白石蔵ノ介は、自分から見ても完璧な小学生だった。母親に「自分は静かでええわね。もうちょい五月蝿くしてもええ位なんに」と言われたり、わいわいと騒ぐ同級生たちを横目に精神年齢が違いすぎるからしようがない、と小学校では穏やかな秀才を気取っていたり。

私はテニスは好きだ。テニスを始めたのは越前南次郎の試合のプレイバックだった。私の知っているテニスはオーラなんて出さなかったけれど、両親知り合いは気にせずに「天衣無縫の極みだ」と言うので、俺は空気を読んだ。

まあ元々はインドア派であったので、今生はスポーツ位やっておこうかと思っていた矢先に所謂テニヌであることを知ったので母に、テニスやりたいと言ったらめっちゃ喜ばれた。欲の無い子だと思われているのかもしれないがそれは違うと思う。むしろ逆だ。
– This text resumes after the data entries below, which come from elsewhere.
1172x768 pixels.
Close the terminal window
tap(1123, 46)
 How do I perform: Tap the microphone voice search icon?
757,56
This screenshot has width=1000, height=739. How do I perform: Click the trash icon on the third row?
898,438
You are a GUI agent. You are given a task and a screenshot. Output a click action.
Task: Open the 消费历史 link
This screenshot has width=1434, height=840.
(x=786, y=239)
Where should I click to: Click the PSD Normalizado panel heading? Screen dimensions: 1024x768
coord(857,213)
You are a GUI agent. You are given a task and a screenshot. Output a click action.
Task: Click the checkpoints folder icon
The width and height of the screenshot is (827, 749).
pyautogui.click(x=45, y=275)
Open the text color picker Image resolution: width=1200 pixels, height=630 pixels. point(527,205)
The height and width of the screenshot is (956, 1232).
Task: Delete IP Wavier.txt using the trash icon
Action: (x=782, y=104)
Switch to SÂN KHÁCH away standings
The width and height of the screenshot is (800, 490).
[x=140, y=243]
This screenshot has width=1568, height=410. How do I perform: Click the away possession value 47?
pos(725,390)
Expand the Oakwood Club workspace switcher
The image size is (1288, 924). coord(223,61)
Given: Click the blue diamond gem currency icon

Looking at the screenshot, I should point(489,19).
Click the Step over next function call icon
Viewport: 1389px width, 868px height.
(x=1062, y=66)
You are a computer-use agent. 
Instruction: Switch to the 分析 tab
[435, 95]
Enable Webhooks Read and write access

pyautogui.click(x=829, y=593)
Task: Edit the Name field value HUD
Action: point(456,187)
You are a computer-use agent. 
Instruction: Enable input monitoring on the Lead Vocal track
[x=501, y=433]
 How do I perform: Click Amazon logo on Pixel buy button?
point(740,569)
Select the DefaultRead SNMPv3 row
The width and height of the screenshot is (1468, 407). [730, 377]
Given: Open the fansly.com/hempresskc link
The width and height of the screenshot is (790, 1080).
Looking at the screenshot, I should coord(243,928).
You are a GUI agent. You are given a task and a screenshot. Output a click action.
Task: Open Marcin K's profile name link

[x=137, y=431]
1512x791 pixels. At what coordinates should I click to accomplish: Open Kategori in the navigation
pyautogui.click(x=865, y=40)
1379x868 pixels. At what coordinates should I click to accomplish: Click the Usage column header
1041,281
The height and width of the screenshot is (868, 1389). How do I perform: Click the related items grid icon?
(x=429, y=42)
兎も角。ある日、通っているテニスクラブに行くと、先生に二人の子を紹介された。



「忍足謙也です」

「忍足侑士です」



1人は活発そうな、もう1人は大人しそうな男の子だった。忍足、というのだからきっとあの忍足さんだろう。



「ゆーしとは従兄弟なんや。よろしゅうな! ええと、」



勢い盛りである。紛らわしいので謙也くんと呼ぼう。

謙也くんが首を傾げると、そういえば俺は名乗っていないと気づいてにこりと笑った。